:: RECORD EXTRACTS ::
--- Begin ---
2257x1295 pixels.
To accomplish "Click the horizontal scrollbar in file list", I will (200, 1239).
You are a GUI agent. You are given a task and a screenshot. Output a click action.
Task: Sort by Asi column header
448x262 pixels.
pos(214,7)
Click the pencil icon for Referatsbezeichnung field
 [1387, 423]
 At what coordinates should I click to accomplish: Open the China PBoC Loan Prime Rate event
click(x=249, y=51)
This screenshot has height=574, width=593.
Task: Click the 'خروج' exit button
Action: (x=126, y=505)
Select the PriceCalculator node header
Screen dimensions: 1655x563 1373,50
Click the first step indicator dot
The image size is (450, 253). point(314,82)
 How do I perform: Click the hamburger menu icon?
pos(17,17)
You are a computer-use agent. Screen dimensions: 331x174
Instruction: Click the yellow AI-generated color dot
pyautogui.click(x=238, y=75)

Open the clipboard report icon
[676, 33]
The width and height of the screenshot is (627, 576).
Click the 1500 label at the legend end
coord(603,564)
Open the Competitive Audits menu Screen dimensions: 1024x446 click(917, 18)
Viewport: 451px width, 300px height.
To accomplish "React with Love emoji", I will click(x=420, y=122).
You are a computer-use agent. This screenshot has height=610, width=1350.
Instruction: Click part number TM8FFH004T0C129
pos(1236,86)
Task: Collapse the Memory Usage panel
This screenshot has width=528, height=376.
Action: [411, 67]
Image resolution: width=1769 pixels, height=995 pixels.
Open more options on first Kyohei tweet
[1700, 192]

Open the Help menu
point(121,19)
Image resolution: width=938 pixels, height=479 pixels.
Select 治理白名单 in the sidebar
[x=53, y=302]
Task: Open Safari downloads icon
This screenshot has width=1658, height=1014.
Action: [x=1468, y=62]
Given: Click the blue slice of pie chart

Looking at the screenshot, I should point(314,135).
--- End ---
:: WHAT IS EXPECTED ::
Lay out these lines as a Markdown table with a Row column for the row number and a Line column for the line itself, leaving out blank lines. Include every record.

:: OUTPUT BELOW ::
| Row | Line |
|---|---|
| 1 | 2257x1295 pixels. |
| 2 | To accomplish "Click the horizontal scrollbar in file list", I will (200, 1239). |
| 3 | You are a GUI agent. You are given a task and a screenshot. Output a click action. |
| 4 | Task: Sort by Asi column header |
| 5 | 448x262 pixels. |
| 6 | pos(214,7) |
| 7 | Click the pencil icon for Referatsbezeichnung field |
| 8 |  [1387, 423] |
| 9 |  At what coordinates should I click to accomplish: Open the China PBoC Loan Prime Rate event |
| 10 | click(x=249, y=51) |
| 11 | This screenshot has height=574, width=593. |
| 12 | Task: Click the 'خروج' exit button |
| 13 | Action: (x=126, y=505) |
| 14 | Select the PriceCalculator node header |
| 15 | Screen dimensions: 1655x563 1373,50 |
| 16 | Click the first step indicator dot |
| 17 | The image size is (450, 253). point(314,82) |
| 18 |  How do I perform: Click the hamburger menu icon? |
| 19 | pos(17,17) |
| 20 | You are a computer-use agent. Screen dimensions: 331x174 |
| 21 | Instruction: Click the yellow AI-generated color dot |
| 22 | pyautogui.click(x=238, y=75) |
| 23 | Open the clipboard report icon |
| 24 | [676, 33] |
| 25 | The width and height of the screenshot is (627, 576). |
| 26 | Click the 1500 label at the legend end |
| 27 | coord(603,564) |
| 28 | Open the Competitive Audits menu Screen dimensions: 1024x446 click(917, 18) |
| 29 | Viewport: 451px width, 300px height. |
| 30 | To accomplish "React with Love emoji", I will click(x=420, y=122). |
| 31 | You are a computer-use agent. This screenshot has height=610, width=1350. |
| 32 | Instruction: Click part number TM8FFH004T0C129 |
| 33 | pos(1236,86) |
| 34 | Task: Collapse the Memory Usage panel |
| 35 | This screenshot has width=528, height=376. |
| 36 | Action: [411, 67] |
| 37 | Image resolution: width=1769 pixels, height=995 pixels. |
| 38 | Open more options on first Kyohei tweet |
| 39 | [1700, 192] |
| 40 | Open the Help menu |
| 41 | point(121,19) |
| 42 | Image resolution: width=938 pixels, height=479 pixels. |
| 43 | Select 治理白名单 in the sidebar |
| 44 | [x=53, y=302] |
| 45 | Task: Open Safari downloads icon |
| 46 | This screenshot has width=1658, height=1014. |
| 47 | Action: [x=1468, y=62] |
| 48 | Given: Click the blue slice of pie chart |
| 49 | Looking at the screenshot, I should point(314,135). |